[Stored items]
───

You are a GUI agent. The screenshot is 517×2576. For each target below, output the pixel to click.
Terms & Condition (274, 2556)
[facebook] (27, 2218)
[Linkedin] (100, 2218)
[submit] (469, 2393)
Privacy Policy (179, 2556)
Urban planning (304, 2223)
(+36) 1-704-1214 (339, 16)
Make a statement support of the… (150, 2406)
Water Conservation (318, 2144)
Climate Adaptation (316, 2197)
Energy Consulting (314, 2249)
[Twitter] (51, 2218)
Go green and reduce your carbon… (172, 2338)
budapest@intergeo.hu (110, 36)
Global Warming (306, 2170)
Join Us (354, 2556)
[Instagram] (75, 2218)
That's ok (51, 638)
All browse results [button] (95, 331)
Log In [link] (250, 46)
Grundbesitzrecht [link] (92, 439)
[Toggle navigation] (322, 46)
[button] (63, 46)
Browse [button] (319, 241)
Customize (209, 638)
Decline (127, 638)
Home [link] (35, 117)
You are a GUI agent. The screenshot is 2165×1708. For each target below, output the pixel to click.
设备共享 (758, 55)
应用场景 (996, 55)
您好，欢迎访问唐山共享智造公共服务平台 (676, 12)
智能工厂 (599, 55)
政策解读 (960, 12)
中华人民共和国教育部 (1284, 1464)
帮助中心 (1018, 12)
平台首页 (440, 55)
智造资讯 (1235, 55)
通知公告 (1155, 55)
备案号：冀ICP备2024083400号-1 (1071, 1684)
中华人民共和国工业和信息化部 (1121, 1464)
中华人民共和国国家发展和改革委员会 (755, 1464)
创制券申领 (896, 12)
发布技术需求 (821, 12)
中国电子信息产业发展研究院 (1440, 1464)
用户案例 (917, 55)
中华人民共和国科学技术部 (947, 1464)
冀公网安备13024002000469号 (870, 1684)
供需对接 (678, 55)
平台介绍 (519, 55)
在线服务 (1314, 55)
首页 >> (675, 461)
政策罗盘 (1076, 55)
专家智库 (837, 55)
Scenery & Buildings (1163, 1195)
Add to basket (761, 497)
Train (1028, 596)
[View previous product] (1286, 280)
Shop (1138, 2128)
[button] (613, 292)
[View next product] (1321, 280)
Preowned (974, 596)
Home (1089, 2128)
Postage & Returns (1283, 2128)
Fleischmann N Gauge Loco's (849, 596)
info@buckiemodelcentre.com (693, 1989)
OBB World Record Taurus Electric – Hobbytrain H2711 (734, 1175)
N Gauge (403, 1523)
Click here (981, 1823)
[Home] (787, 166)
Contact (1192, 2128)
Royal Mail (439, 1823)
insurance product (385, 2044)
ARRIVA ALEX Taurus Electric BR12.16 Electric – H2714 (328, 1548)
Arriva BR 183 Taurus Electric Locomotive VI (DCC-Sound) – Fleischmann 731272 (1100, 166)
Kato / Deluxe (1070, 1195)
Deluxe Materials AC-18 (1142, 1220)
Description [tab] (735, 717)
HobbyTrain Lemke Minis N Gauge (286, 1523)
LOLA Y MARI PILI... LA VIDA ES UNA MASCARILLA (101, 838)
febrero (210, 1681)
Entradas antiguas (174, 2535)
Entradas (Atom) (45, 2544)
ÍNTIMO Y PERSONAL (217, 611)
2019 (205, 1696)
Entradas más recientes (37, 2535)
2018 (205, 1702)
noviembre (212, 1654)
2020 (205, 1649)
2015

───

- Task item -
Say how many lines of the data above include the word "output", and add nothing further.

- Answer for the task -
2